Records Block Start

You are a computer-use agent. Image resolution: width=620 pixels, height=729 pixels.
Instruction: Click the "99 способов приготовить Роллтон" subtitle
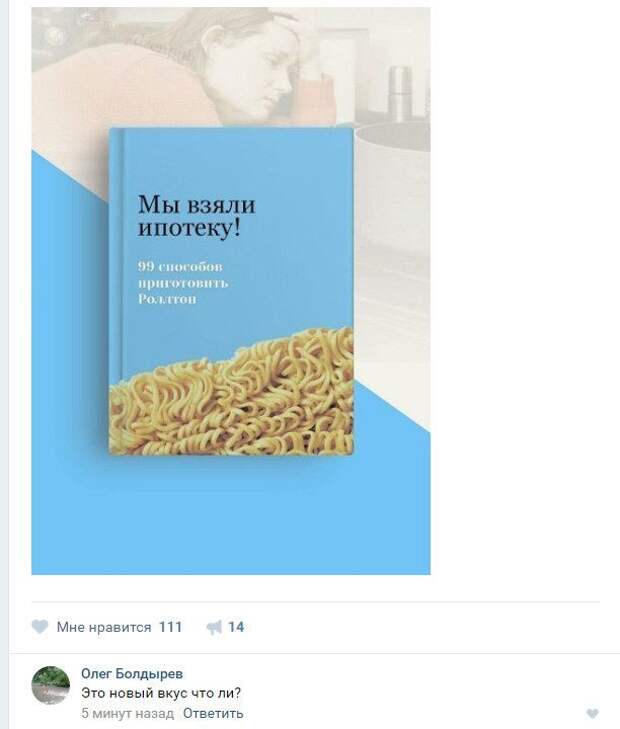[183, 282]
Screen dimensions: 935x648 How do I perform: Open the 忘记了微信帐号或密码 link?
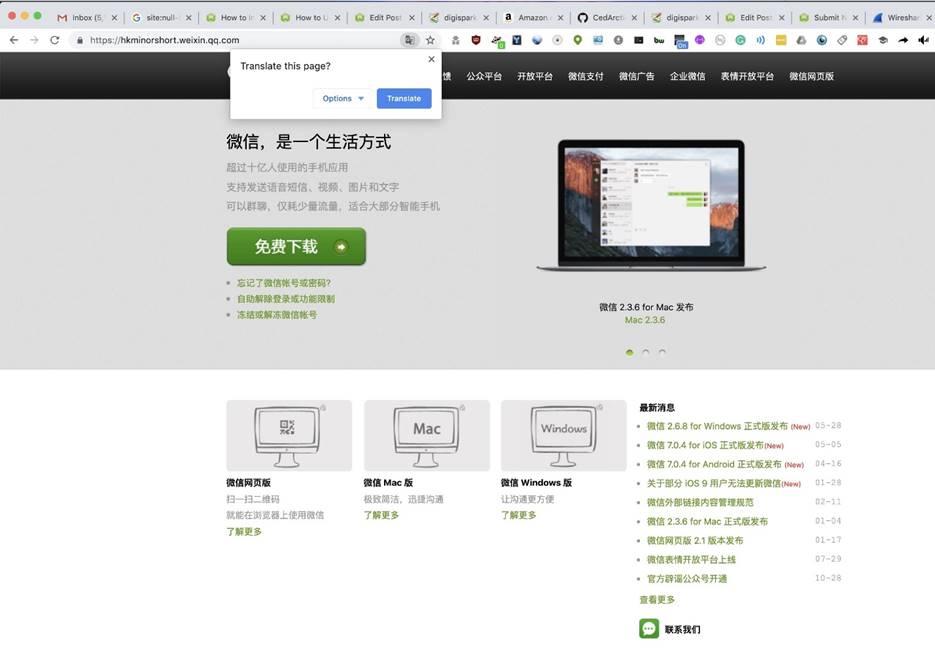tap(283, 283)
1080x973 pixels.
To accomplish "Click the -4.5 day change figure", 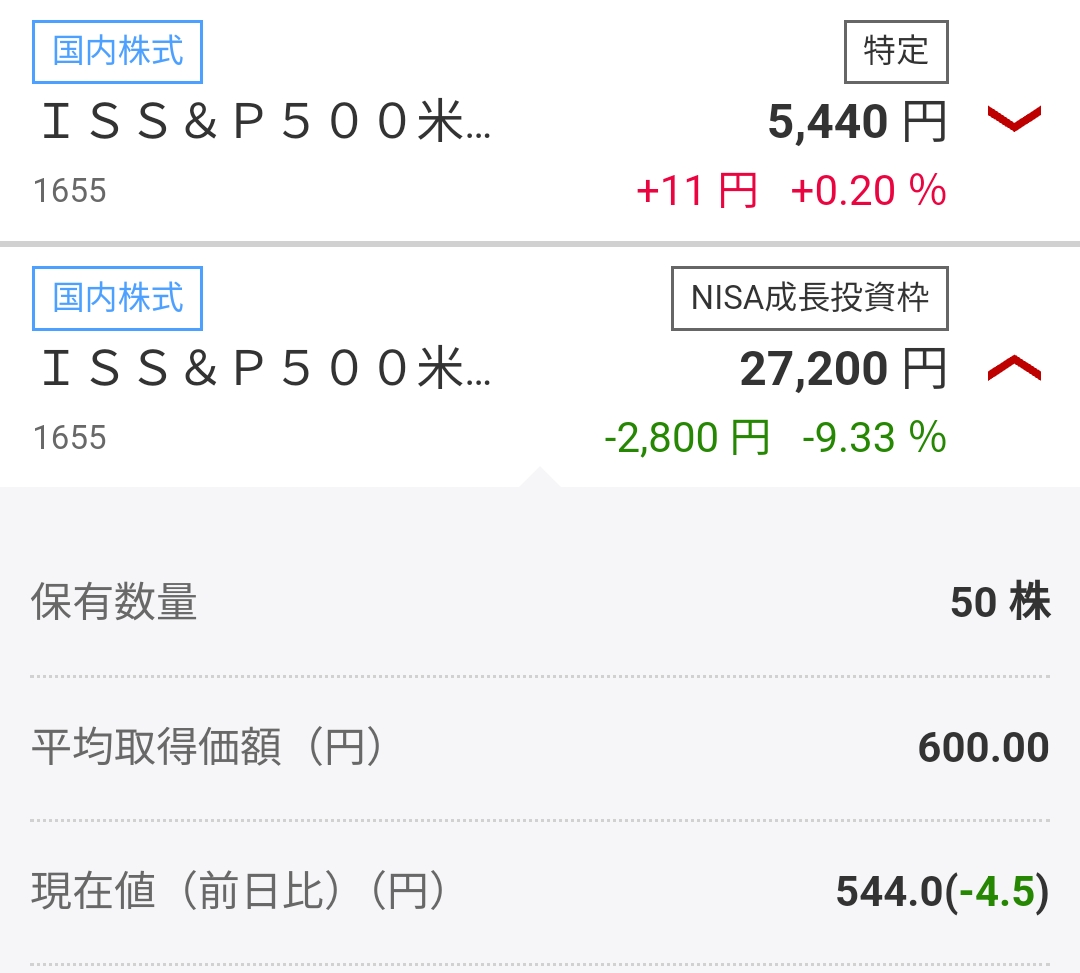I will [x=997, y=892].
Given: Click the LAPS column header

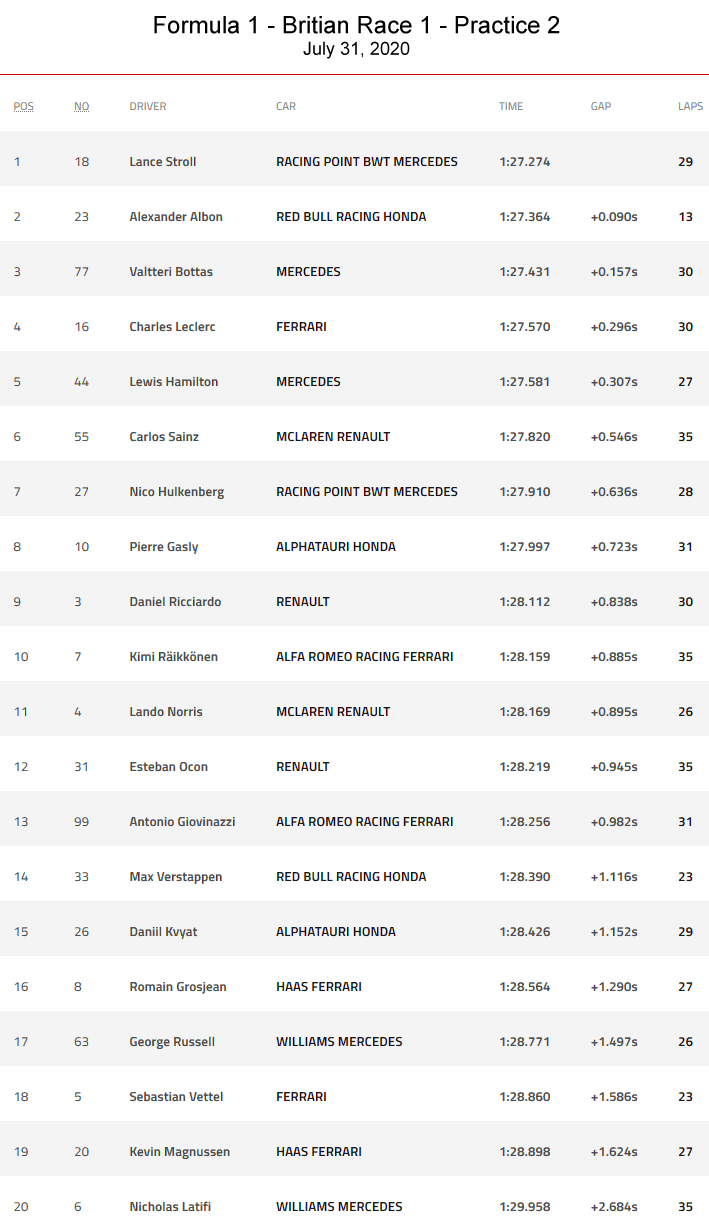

Records Block End

Scan the entries for the string "pixels" and report only how many lines contain it.

- Task answer: 2